** Your instructions **
Output the stretch from the line containing "You are a computer-use agent." through the line containing "pos(615,463)" as a numbered list, omitting any blank lines.

==== Task material ====

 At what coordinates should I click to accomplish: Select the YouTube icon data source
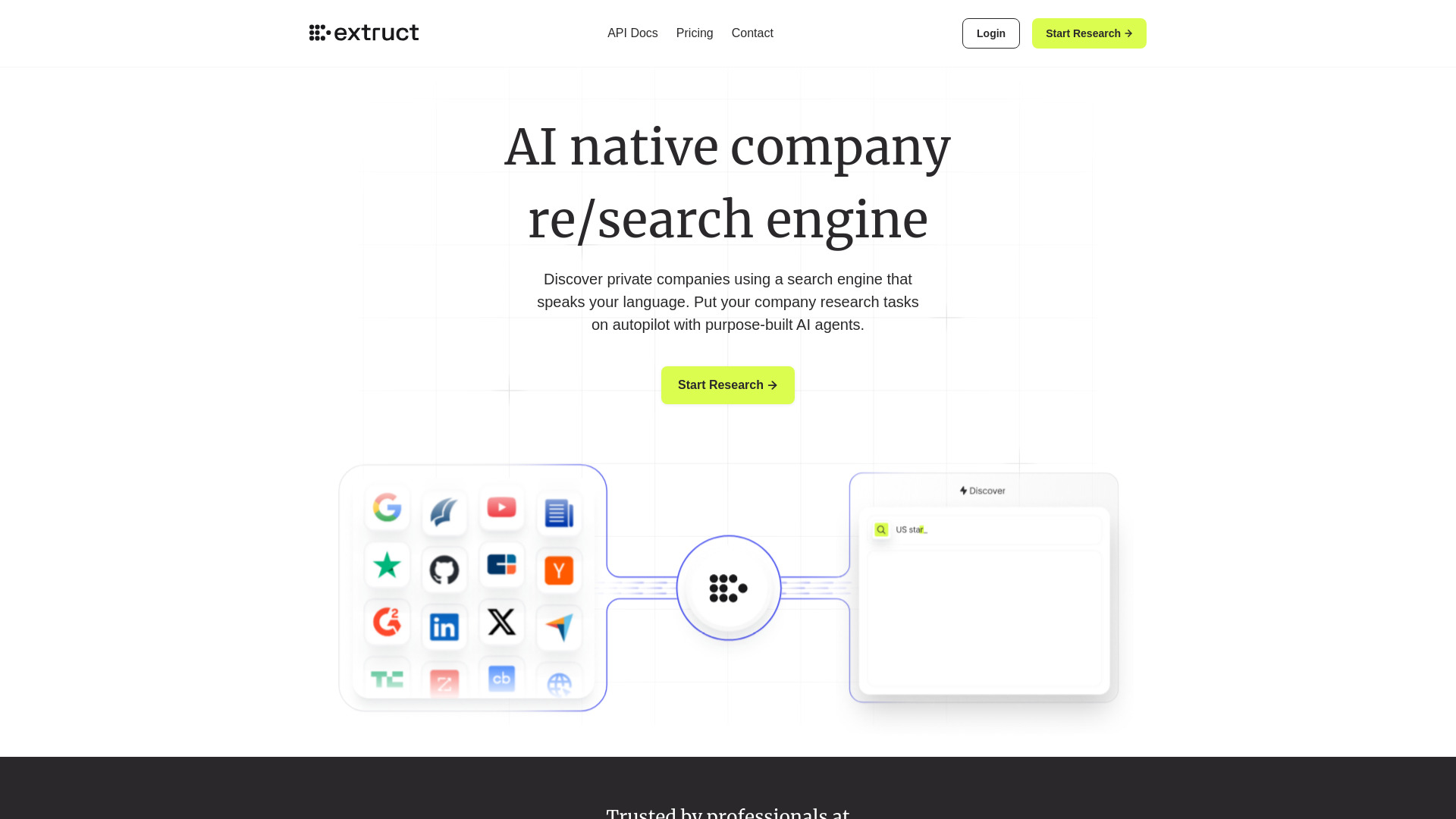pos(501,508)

====
==== Task material ====

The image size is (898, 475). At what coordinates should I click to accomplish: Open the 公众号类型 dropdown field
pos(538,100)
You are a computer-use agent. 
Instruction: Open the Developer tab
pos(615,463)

====

** Right answer **
1. You are a computer-use agent. 
2. Instruction: Open the Developer tab
3. pos(615,463)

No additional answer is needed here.